Words and images: Kevin Rushby
They were all beautiful, but this one was special. She was wilder, more spectacular, and a bit dangerous. I was ten years old and ready to fall in love. My parents threw us together with uncharacteristic glee, repeatedly taking camping and walking holidays in her company. I loved the way, when we arrived from Penrith in the east, she always seemed rather dreamy and lovely – a bit Laura Ashley – but delving further west she became wilder and moodier – definitely Raquel Welch (this was a long time ago), or should I say Veronica Lake. No, I’m serious. My love was a lake, a nine-mile long silver beauty that is the equal of anything that Italy or Switzerland can offer.
My opening encounter with Ullswater was not promising. Our first camp was at Park Foot and my father borrowed a sailing dinghy with the stated desire of teaching me and my brother to sail. The only drawback was that he didn’t know himself. We set off on a lovely calm afternoon from Pooley Bridge and an hour later a vicious little squall blew down off Barton Fell and turned the boat over. The water did not seem so cold, but after half an hour of attempting, and failing, to right the craft, we were all exhausted and starting to shiver. Fortunately a man in a speedboat came along and helped us to shore. We stuck to using the vessel as rowing boat after that.

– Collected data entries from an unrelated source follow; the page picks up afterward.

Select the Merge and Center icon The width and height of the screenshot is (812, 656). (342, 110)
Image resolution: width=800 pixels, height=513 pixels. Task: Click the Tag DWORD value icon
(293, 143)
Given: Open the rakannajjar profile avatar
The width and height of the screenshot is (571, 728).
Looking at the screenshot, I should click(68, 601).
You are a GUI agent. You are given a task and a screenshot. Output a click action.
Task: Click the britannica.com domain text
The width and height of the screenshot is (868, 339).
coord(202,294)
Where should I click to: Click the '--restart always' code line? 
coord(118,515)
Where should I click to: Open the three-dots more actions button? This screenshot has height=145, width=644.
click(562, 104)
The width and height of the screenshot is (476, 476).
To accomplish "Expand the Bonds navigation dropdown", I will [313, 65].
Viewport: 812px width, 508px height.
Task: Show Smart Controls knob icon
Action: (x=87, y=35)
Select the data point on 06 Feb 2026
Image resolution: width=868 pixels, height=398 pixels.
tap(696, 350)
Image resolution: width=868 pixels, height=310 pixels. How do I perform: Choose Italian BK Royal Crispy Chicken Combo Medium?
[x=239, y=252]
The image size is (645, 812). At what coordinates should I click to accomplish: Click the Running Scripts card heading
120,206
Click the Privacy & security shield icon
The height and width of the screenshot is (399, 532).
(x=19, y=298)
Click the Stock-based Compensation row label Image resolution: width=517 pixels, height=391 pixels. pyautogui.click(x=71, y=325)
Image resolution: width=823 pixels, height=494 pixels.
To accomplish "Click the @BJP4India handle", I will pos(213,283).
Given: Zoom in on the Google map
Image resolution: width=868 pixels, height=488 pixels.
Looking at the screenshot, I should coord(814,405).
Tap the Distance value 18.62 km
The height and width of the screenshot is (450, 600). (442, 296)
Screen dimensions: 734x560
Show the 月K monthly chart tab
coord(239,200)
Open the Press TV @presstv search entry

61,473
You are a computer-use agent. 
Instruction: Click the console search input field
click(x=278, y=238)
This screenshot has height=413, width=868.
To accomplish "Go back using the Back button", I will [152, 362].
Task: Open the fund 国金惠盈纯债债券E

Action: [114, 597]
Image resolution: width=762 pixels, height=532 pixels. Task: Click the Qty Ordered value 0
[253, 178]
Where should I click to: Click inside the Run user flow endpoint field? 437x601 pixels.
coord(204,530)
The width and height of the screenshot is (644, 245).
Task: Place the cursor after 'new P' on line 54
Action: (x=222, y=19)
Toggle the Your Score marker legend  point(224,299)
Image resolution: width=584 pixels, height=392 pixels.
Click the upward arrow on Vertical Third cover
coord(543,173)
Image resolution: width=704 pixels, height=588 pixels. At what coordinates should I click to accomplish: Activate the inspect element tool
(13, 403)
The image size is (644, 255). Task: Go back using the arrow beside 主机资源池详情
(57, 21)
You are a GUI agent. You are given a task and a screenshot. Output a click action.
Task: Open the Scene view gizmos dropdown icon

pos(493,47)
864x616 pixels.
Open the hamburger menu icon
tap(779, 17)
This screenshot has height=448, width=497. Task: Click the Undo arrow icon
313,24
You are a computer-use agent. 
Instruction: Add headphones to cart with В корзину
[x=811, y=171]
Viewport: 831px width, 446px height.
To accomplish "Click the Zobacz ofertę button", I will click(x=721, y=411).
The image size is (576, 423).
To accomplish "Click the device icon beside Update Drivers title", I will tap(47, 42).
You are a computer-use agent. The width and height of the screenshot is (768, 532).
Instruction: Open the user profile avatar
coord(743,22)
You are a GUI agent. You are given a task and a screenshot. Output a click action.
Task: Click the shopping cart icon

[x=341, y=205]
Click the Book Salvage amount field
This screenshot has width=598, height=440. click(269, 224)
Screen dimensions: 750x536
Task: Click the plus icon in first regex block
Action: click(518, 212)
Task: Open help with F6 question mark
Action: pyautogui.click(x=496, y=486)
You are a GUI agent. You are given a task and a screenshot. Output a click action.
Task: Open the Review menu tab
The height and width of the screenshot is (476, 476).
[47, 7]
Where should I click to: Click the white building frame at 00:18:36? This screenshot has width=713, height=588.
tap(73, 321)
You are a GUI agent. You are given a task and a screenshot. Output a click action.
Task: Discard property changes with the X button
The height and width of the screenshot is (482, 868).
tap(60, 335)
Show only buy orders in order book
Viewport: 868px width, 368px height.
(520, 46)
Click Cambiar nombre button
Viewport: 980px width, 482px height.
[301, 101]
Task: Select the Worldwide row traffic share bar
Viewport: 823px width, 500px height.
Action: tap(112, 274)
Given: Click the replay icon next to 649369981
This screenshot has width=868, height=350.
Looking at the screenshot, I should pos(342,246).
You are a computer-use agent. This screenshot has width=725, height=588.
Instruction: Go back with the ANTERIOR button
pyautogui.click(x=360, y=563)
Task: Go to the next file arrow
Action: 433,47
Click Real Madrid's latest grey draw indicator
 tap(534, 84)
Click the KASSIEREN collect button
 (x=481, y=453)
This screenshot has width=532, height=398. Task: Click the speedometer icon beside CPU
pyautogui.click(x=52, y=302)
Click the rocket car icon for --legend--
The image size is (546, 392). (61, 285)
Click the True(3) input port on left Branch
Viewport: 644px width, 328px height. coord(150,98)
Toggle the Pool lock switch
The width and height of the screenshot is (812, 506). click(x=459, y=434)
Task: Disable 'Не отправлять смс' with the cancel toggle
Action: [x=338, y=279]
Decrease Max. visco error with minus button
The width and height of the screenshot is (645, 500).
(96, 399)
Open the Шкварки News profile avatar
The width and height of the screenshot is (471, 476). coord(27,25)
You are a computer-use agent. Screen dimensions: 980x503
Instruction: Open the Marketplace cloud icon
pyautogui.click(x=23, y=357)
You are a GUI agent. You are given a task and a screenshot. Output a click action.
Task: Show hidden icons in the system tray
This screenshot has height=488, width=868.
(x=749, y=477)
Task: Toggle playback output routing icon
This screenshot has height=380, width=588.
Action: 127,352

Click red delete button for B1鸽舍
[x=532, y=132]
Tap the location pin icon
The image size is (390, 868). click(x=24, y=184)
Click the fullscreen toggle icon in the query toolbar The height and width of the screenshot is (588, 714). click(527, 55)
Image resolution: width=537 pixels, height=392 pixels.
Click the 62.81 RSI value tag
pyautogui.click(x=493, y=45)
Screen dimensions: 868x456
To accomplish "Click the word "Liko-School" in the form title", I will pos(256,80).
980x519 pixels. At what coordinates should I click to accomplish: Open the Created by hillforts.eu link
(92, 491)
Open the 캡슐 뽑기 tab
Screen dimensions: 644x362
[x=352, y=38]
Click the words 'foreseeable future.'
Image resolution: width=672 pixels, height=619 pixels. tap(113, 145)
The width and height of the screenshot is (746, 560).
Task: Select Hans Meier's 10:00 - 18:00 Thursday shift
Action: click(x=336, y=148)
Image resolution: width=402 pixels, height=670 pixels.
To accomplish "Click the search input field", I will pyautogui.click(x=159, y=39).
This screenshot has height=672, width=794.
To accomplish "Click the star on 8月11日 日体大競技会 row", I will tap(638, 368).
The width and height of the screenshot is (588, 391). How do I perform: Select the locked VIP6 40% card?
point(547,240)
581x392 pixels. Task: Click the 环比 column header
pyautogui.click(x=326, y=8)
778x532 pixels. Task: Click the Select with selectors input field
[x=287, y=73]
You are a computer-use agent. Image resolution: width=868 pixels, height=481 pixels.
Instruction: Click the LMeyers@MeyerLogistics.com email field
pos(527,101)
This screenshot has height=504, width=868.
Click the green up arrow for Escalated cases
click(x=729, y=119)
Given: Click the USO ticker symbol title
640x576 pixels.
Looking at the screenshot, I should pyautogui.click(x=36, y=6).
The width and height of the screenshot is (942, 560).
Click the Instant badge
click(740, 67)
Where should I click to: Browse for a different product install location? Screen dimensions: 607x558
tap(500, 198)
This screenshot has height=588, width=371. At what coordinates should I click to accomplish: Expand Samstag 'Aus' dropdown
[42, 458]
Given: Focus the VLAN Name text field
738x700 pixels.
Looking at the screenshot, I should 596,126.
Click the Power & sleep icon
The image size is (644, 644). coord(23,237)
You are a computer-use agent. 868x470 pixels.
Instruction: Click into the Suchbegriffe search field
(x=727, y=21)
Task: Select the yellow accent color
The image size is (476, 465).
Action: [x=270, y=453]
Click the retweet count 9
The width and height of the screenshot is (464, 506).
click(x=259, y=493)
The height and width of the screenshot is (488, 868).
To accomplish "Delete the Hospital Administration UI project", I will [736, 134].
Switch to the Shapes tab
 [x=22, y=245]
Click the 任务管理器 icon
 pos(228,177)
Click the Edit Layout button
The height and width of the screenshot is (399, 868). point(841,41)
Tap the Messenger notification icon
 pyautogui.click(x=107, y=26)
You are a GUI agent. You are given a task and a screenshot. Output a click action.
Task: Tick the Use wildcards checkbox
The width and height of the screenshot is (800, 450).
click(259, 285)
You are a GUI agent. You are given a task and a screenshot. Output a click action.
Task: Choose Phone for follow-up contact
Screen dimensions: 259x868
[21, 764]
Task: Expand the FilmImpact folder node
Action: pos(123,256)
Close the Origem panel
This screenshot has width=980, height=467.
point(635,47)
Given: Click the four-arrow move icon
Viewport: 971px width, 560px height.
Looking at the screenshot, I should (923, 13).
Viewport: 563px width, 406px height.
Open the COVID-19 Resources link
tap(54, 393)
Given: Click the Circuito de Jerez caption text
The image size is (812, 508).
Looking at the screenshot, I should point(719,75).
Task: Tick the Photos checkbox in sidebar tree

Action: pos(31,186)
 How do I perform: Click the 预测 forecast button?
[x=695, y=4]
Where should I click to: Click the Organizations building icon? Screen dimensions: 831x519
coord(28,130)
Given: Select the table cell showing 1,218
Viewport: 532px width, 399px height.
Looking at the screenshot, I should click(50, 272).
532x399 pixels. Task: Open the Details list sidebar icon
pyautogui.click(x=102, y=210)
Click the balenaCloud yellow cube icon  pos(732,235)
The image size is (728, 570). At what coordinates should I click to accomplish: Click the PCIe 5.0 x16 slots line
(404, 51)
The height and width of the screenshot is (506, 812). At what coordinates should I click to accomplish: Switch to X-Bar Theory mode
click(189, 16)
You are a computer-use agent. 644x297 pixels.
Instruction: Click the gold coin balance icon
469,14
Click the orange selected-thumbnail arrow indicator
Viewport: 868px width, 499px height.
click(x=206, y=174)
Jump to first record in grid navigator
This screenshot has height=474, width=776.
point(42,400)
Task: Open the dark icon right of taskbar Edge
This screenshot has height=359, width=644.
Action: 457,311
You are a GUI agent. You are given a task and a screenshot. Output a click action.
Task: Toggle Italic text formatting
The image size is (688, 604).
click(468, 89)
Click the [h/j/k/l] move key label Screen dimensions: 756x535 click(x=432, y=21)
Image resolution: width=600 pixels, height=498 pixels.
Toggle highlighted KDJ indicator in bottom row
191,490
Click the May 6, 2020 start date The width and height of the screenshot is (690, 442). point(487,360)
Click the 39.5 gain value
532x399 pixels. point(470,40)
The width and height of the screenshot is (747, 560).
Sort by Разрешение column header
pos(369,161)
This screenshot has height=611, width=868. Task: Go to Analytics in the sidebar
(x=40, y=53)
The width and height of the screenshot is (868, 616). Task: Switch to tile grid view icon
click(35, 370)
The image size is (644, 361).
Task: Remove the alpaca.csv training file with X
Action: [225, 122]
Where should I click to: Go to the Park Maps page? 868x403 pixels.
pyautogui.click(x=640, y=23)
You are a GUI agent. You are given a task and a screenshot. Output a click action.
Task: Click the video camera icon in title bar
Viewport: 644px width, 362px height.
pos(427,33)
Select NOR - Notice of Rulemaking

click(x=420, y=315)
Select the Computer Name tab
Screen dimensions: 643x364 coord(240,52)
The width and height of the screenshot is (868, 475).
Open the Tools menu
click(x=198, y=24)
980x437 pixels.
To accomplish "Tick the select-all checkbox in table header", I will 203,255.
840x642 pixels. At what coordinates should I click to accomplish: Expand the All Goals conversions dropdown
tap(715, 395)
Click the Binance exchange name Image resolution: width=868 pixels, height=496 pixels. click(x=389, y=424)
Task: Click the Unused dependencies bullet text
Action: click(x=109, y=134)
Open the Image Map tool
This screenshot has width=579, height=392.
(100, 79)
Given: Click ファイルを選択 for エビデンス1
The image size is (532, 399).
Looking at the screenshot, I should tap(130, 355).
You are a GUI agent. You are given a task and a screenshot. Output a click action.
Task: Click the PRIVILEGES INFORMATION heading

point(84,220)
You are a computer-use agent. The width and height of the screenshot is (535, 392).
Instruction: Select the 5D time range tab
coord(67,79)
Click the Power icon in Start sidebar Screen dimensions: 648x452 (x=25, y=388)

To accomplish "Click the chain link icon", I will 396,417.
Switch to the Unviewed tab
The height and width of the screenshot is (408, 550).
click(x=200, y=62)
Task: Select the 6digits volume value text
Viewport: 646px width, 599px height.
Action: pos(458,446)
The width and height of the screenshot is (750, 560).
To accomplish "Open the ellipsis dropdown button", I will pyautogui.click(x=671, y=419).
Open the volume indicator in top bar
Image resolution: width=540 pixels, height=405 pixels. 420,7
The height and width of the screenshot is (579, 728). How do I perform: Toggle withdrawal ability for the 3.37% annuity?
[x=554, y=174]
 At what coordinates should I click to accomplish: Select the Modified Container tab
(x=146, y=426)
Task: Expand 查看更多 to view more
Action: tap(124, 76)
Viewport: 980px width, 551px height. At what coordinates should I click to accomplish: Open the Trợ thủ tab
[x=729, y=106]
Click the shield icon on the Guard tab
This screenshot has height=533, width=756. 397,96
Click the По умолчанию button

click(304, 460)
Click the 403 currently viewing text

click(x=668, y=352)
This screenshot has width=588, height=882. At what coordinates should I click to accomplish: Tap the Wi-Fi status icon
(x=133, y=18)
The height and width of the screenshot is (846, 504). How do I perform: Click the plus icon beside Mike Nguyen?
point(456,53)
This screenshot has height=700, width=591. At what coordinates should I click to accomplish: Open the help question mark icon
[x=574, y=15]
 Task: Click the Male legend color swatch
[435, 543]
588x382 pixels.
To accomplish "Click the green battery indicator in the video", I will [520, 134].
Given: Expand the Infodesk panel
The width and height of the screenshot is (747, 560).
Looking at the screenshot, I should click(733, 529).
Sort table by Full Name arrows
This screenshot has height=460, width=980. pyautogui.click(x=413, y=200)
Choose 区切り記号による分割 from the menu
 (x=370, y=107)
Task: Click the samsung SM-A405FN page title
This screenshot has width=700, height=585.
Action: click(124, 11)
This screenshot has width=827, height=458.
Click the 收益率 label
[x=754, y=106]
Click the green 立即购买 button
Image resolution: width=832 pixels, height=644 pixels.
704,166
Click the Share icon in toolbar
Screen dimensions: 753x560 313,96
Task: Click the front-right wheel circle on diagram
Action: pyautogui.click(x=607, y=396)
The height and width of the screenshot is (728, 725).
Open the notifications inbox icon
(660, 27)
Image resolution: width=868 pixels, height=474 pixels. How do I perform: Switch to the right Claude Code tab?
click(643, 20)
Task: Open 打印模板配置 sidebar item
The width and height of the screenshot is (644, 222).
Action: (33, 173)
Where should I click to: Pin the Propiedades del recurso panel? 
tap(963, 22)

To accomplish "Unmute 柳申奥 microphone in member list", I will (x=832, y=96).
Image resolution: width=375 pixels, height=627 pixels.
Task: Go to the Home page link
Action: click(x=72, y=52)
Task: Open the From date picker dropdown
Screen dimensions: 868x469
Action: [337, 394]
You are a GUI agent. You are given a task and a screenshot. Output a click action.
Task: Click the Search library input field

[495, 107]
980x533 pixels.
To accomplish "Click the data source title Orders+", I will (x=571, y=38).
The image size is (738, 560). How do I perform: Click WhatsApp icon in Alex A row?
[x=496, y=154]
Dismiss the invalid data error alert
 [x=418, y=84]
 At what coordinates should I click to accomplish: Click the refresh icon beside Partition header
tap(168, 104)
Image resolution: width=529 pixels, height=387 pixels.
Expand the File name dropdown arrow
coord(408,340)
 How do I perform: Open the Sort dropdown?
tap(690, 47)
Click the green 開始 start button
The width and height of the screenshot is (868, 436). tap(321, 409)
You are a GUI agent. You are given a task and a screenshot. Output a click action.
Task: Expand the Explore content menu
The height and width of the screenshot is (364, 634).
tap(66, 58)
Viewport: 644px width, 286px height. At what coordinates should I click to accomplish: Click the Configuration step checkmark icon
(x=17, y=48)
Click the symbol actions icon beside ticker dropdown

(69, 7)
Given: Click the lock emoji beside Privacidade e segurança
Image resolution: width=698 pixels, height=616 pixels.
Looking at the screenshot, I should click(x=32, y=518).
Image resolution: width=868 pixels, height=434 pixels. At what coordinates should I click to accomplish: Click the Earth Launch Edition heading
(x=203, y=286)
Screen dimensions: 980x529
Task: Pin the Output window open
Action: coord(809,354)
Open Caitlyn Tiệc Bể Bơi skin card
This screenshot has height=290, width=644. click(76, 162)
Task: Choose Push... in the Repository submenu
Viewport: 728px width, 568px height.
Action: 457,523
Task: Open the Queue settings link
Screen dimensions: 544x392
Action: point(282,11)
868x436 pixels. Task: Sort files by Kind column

Curiously the experience did not put me off the lake, if anything it increased my fascination. When I built a coracle, it was Ullswater that I automatically chose for the grand launch. When I bought my first tent, it was to Side Farm at Patterdale that I went to camp. When I decided to do a triathlon, I chose one of the hardest and most spectacular, the Helvellyn, whose swim is in the shockingly chilly water off Glenridding pier.